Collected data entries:
• • •

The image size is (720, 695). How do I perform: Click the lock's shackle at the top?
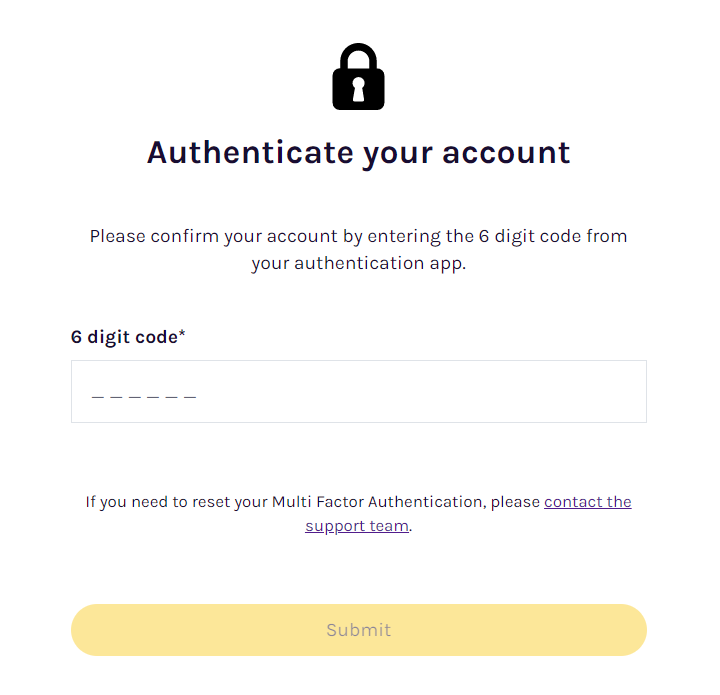(x=358, y=56)
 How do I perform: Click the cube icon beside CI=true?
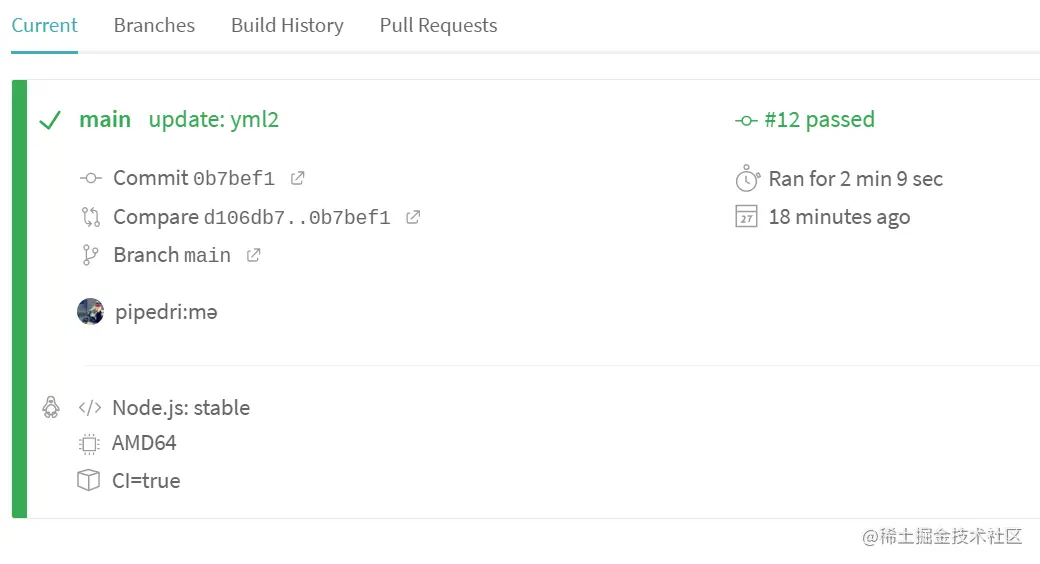coord(89,481)
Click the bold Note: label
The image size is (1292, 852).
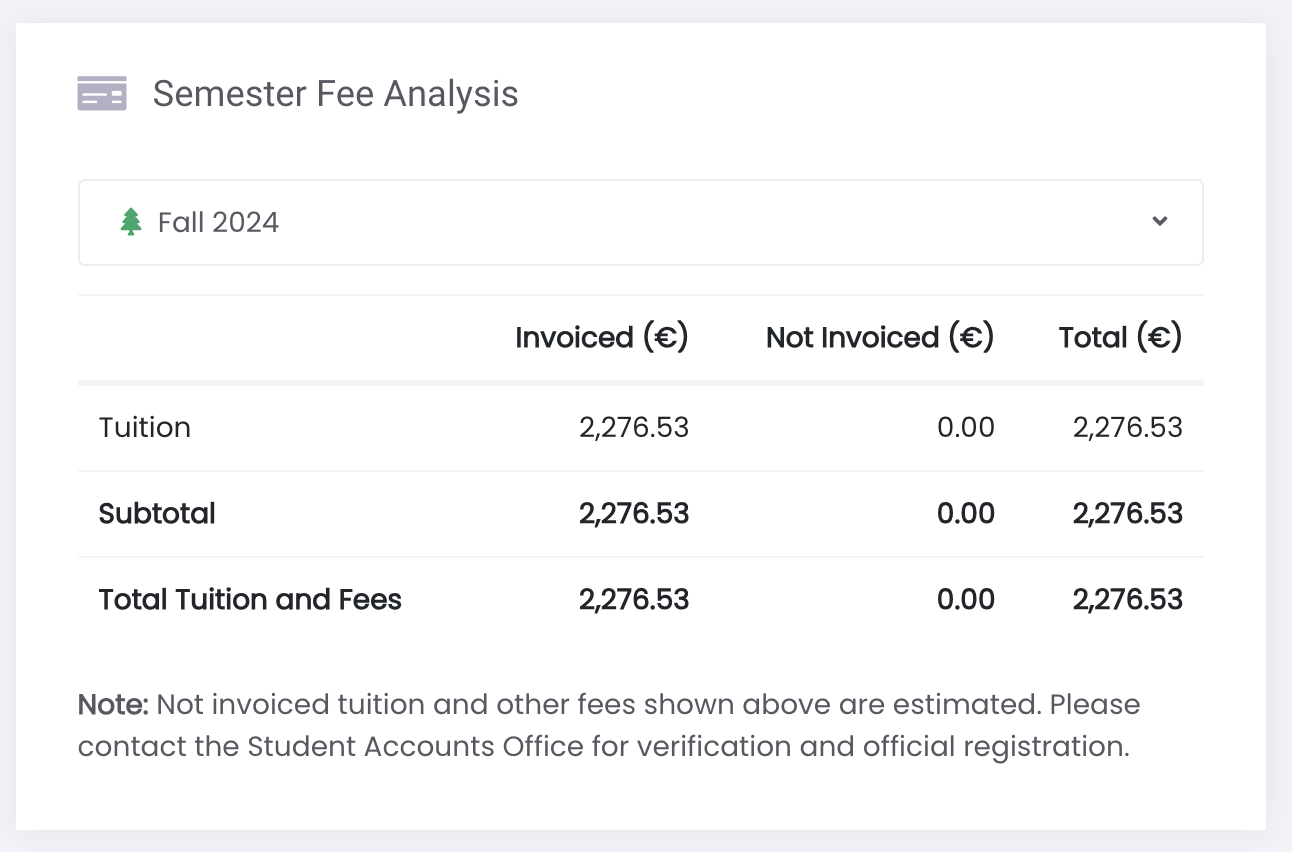click(x=113, y=705)
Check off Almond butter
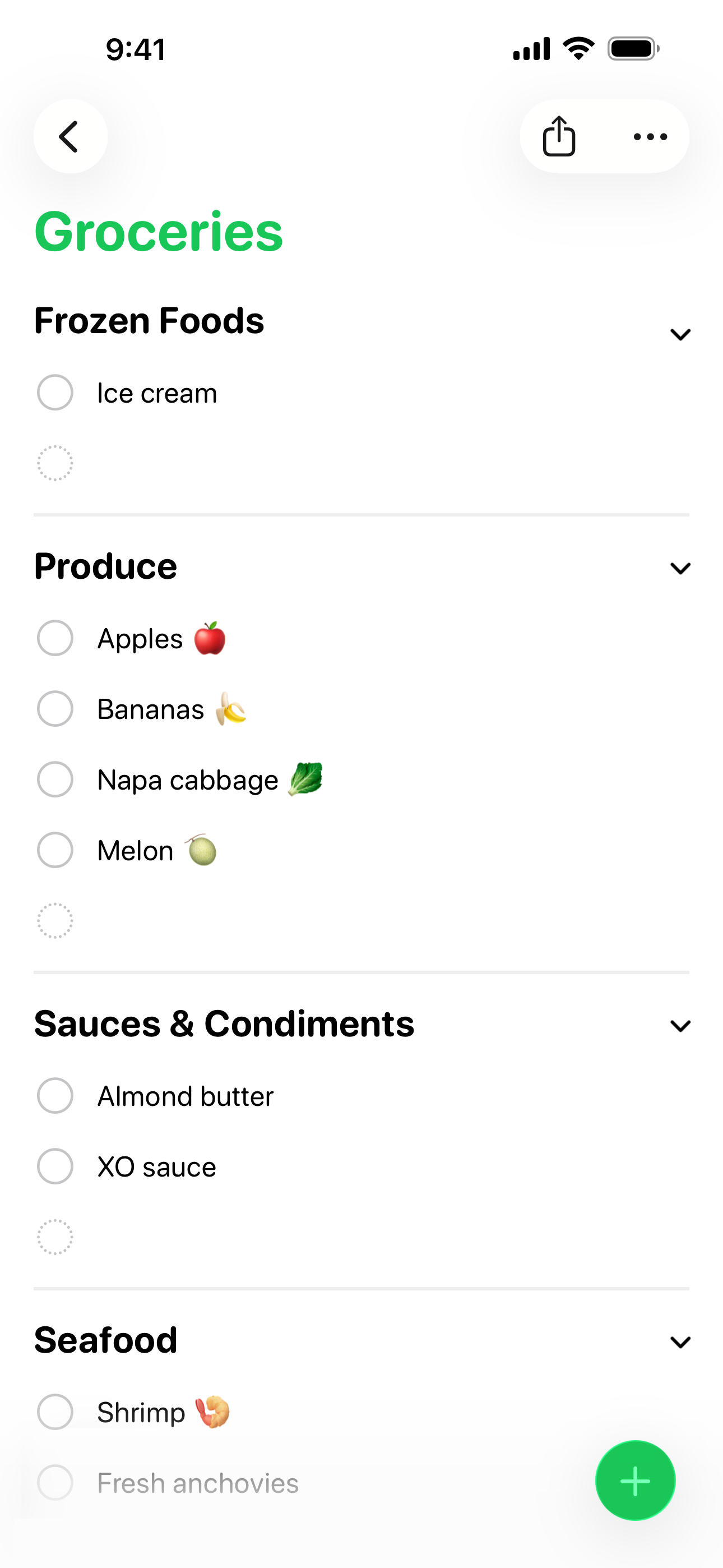This screenshot has height=1568, width=723. pyautogui.click(x=55, y=1096)
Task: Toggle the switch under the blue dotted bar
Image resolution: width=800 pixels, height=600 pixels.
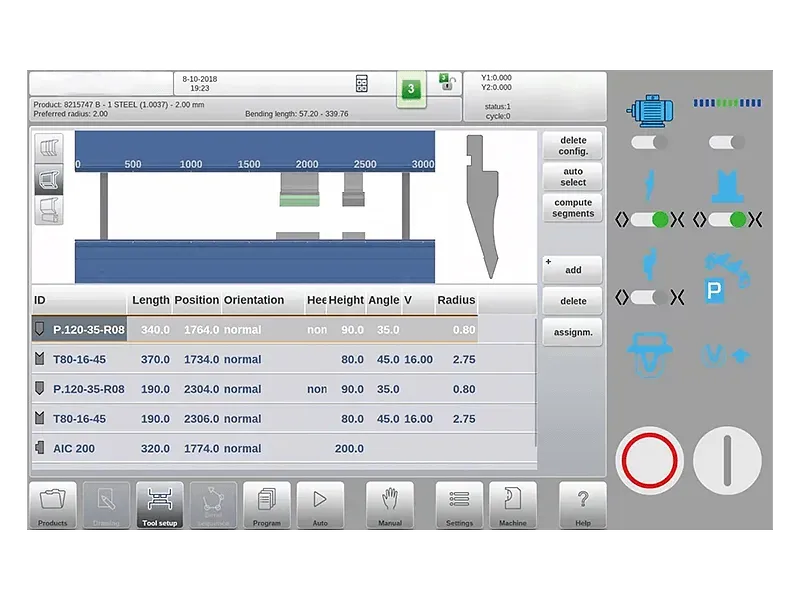Action: pyautogui.click(x=726, y=143)
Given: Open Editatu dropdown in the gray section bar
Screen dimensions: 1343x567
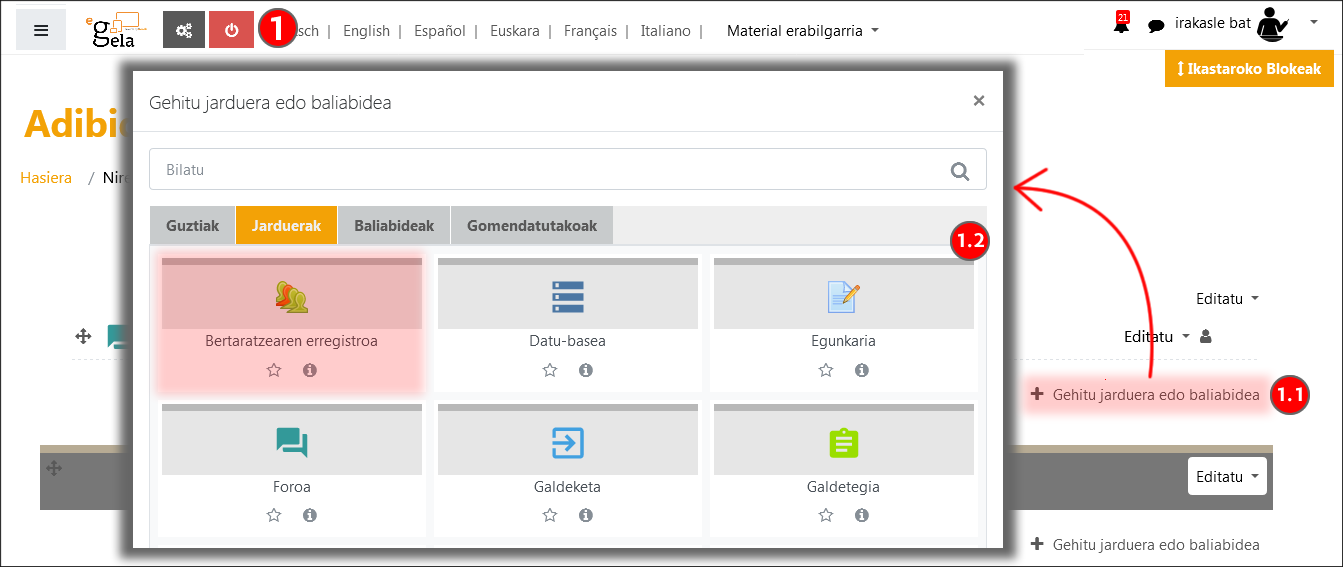Looking at the screenshot, I should coord(1226,477).
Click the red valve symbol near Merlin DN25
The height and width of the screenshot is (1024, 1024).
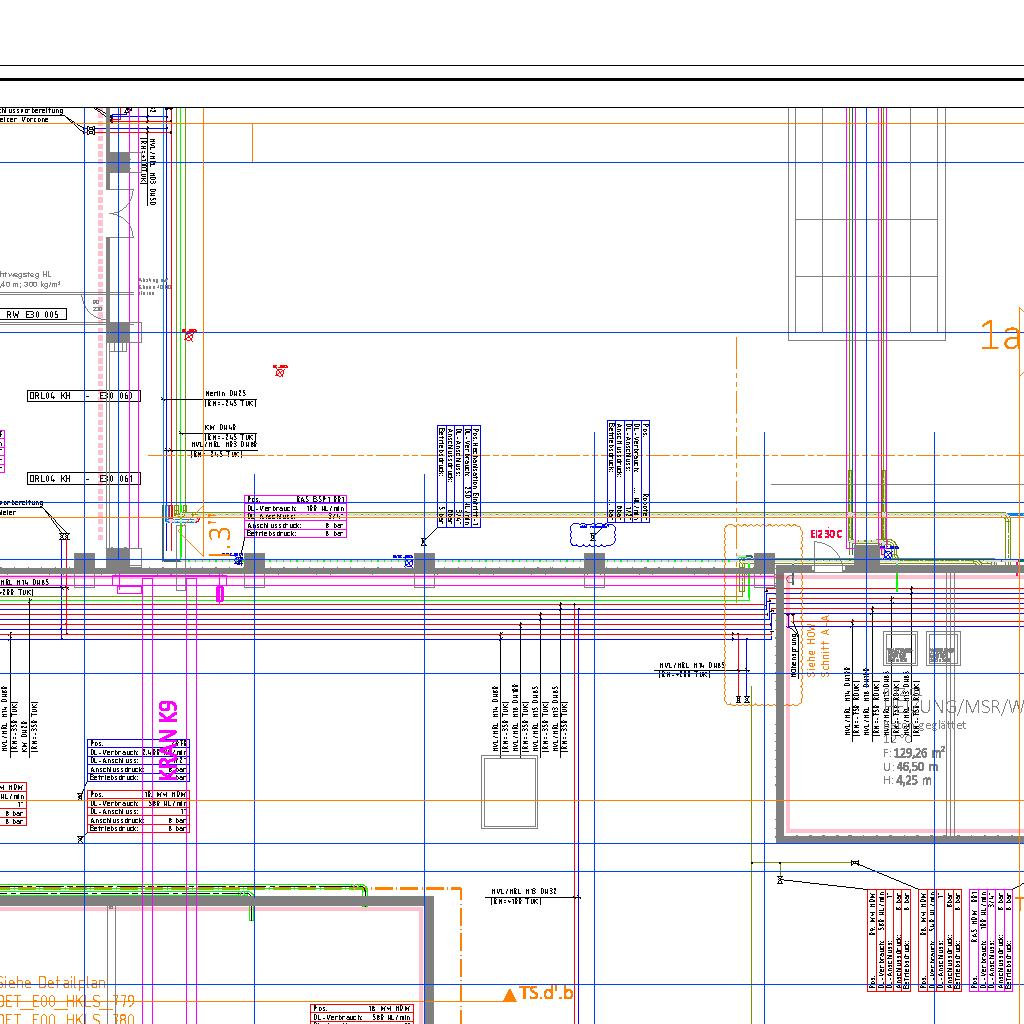tap(280, 371)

• • •

◆ **DIRECTIONS FOR THIS TASK**: Only an exact copy of the entries, with no pictures, is expected as the answer.

◆ **RESULT FOR THIS TASK**:
The image size is (720, 695). How do I perform: Click the lock's shackle at the top?
(x=358, y=56)
 How do I perform: Click the cube icon beside CI=true?
coord(89,481)
Click the bold Note: label
The image size is (1292, 852).
click(x=113, y=705)
Check off Almond butter
This screenshot has height=1568, width=723. pyautogui.click(x=55, y=1096)
Task: Toggle the switch under the blue dotted bar
Image resolution: width=800 pixels, height=600 pixels.
Action: pyautogui.click(x=726, y=143)
Given: Open Editatu dropdown in the gray section bar
Screen dimensions: 1343x567
Looking at the screenshot, I should coord(1226,477).
Click the red valve symbol near Merlin DN25
The height and width of the screenshot is (1024, 1024).
tap(280, 371)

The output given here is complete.